The software side has made massive advances over the last 3 days (yay for a long weekend!) and I think is now pretty much final. It presents a dual-interface USB device with a “boot keyboard” interface (all the standard keys) plus a generic HID interface for some some non-standard ones (I’ve assigned one to the “System Sleep” code which does exactly the right thing). Things I’ve learnt:

  • LUFA is awesome. Especially when you consider it was mostly written when the author was a student, and responds to bug requests very quickly (and the ones I found were extremely minor!). I found it so much easier to use than the Microchip USB stack as well. Oh, and the demos are brilliant for getting started.
  • Being able to use GCC is good. I don’t like proprietary development environments.
  • Using the hardware serial port for debugging messages is generally good (and you can run it at silly baudrates like 921600, although I’m not sure if that just ends up meaning bigger gaps between characters on the wire…), BUT:
  • Too much debugging output can cause oddness. I spent several hours chasing a “bug” where Linux would often wait 5 seconds between finding the first interface and the second one. Wireshark was showing “malformed packet” coming back from the device. I took out one debug statement which fired every time the device received a Control Request – and the problem vanished.
  • Oh, wireshark can dump the USB bus. Really handy!
  • Git is good. Should have started using it ages ago (I’ve been using RCS. Clearly I’m too old 🙂 )

Next steps?

  • I’ve ordered some 32U2 chips. I’ve also got some Adafruit 32 pin TQFP breakout boards. Hopefully I should end up with one successfully soldered to the other and integrated into the breadboard in place of the current 32U4 board.
  • Experiment with a bootloader. I think I’ll want one that only triggers if you hold a pin in a specific state when plugging the device in. Working with the bare chip I’ll have access to the HWB line, which I don’t on the board I’m using now.
  • Start working on a board layout in something like Eagle or DesignSpark PCB. Don’t think I’m masochistic enough for GEDA. I’ll see how I go soldering the TQFP chips before deciding if I go SOIC for the shift registers (and maybe a diode pack?).

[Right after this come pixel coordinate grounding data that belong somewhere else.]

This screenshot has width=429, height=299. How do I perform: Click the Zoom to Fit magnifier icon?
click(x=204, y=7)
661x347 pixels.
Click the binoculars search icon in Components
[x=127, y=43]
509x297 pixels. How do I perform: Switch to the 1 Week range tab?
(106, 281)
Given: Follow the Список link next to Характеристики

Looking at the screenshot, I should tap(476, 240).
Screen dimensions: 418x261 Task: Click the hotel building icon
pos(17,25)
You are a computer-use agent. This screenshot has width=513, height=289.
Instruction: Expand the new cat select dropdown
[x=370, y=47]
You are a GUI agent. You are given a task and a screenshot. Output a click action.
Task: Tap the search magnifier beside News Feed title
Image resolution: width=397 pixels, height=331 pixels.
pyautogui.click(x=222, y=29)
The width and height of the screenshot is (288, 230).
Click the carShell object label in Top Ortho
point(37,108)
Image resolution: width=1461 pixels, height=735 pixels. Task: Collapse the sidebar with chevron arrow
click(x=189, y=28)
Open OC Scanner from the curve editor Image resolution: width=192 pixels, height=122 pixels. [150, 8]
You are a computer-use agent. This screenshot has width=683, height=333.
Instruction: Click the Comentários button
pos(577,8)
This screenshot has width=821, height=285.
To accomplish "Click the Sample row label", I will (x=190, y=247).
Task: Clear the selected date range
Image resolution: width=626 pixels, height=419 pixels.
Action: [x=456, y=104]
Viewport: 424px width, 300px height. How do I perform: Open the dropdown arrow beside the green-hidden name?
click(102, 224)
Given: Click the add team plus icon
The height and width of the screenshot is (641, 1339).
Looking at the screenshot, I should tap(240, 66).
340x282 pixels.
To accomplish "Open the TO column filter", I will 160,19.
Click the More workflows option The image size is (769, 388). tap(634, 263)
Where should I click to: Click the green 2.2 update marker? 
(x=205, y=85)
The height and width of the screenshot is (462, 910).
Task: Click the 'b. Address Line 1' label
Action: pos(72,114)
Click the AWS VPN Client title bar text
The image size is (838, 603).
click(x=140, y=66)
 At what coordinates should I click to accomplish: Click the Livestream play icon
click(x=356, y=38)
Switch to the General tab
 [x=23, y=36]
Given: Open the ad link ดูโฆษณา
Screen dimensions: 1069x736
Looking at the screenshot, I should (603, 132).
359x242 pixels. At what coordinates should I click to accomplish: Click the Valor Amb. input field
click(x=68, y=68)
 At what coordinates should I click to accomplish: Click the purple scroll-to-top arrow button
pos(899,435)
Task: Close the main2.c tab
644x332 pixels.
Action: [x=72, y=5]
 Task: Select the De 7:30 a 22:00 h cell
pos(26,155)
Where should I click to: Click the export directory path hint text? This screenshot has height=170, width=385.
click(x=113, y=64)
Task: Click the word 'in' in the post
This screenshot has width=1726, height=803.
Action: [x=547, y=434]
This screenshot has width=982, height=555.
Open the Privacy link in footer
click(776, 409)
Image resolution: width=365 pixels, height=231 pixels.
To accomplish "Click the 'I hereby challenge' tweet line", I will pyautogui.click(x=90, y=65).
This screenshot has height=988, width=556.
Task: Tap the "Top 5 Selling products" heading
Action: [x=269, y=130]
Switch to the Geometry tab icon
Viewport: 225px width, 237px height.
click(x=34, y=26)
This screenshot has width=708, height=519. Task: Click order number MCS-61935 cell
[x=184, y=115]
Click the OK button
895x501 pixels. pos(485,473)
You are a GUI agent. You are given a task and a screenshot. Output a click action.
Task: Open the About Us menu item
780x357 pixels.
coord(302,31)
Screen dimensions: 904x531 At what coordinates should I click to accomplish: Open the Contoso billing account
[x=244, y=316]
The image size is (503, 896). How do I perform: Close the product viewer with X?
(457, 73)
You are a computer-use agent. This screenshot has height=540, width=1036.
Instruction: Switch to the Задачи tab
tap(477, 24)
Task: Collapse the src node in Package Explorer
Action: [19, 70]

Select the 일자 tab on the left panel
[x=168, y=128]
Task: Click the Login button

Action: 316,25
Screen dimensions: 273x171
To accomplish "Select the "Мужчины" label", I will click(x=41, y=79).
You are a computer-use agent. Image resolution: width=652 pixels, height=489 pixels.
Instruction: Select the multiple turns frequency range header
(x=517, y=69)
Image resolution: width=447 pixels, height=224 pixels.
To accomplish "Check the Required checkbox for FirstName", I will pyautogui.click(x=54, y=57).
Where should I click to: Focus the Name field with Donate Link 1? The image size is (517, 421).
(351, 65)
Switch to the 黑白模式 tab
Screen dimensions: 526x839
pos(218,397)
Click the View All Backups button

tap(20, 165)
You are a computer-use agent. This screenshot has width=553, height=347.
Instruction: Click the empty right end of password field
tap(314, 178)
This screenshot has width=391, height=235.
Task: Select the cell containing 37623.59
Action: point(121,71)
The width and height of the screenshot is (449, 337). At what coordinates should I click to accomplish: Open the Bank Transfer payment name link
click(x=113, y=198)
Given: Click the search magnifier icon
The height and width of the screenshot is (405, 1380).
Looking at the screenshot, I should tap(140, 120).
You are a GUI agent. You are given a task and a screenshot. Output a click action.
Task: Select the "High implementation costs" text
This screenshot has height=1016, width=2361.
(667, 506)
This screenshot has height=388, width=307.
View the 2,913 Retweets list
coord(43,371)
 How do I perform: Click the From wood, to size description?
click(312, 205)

If I can I’ll lay out the board such that it would make a good development board for other purposes. I might add another optional shift register for driving the LEDs – this keyboard only has 3, but even fairly normal keyboards can have 5, and the kernel source seems to recognize another 6 beyond that…

If you are crazy enough to want to build something similar, the code is up on github. The readme should give you a rough idea of how to set up the hardware – main thing to remember is that the scanning is done active low so I can utilize the pull-up resistors built into the chip rather than having to supply pull-down resistors, so the diodes go in backwards to what you might expect!

 

Categories
electronics remote temperature sensor sensors

Stephenson screen

A first attempt at a Stephenson screen for the outdoor temperature sensor. It is just a section of PVC pipe with a cowl on it to keep the rain (mostly) out, with a thinner pipe suspended on the inside, with the sensor suspended within that, near the lower end. The idea being that the inner pipe won’t see direct sunlight, and air between the pipes heated by the sun on the outer pipe will vent up and out, drawing fresh air in the bottom.

I’m currently testing it in parallel with the sensor at the back of the house (which gets badly sun-affected in the mid morning).

image

Categories
electronics sensors Uncategorized

Finalized currentcost interface for rPi

Having breadboarded it a couple of days ago, I’ve now finalized the serial interface between the Raspberry Pi and the Currentcost cc128, using some stripboard, dual header socket, CD4049, and a couple of bits of wire. Pretty straightforward; I removed a couple of pins from the header socket so I didn’t have to bridge from the outside of the socket back into the middle of the board, and made sure that all unused gates have their outputs floating and their inputs tied to something (in one case I’ve actually fed the input of a spare gate from the output fed to the rPi RX line; yes it will slightly increase the current consumption (as I’ve got an extra gate switching instead of staying static), but the effect will be tiny and it was easier than cutting the trace and fixing it all up with wires). The stripboard could have had the outer two rows of holes trimmed off but it doesn’t interfere with anything so I didn’t bother. The LEGO case has been improved now that I don’t have wires out the side (and has a transparent block near the LEDs on the rPi – works very well).

Parts
Note the two missing pins in the header. There's a missing cut on the stripboard, and one cut in the wrong place.
Top view
Top view
Bottom view
Bottom view, with missing cuts added and wrong cut bridged; yes my soldering is awful.
In situ
With cc128 meter and rj45 connection
Boxed and ready to go
Boxed and ready to go

 

Machine is now under the bed driving the (USB) bedroom speakers using shairport and feeding power data to my main server over MQTT.

Categories
electronics

Possible rough design for a better S/PDIF-> analog converter

We have this very cheap optical S/PDIF to analog converter which hangs off the back of the TV and feeds the amplifier. We use the TV for audio source switching, since all the other widgets plug into the TV (mostly via HDMI, one with component video and analog audio). This has 2 issues:

* When the converter isn’t getting any input (eg the TV is off), it generates white noise.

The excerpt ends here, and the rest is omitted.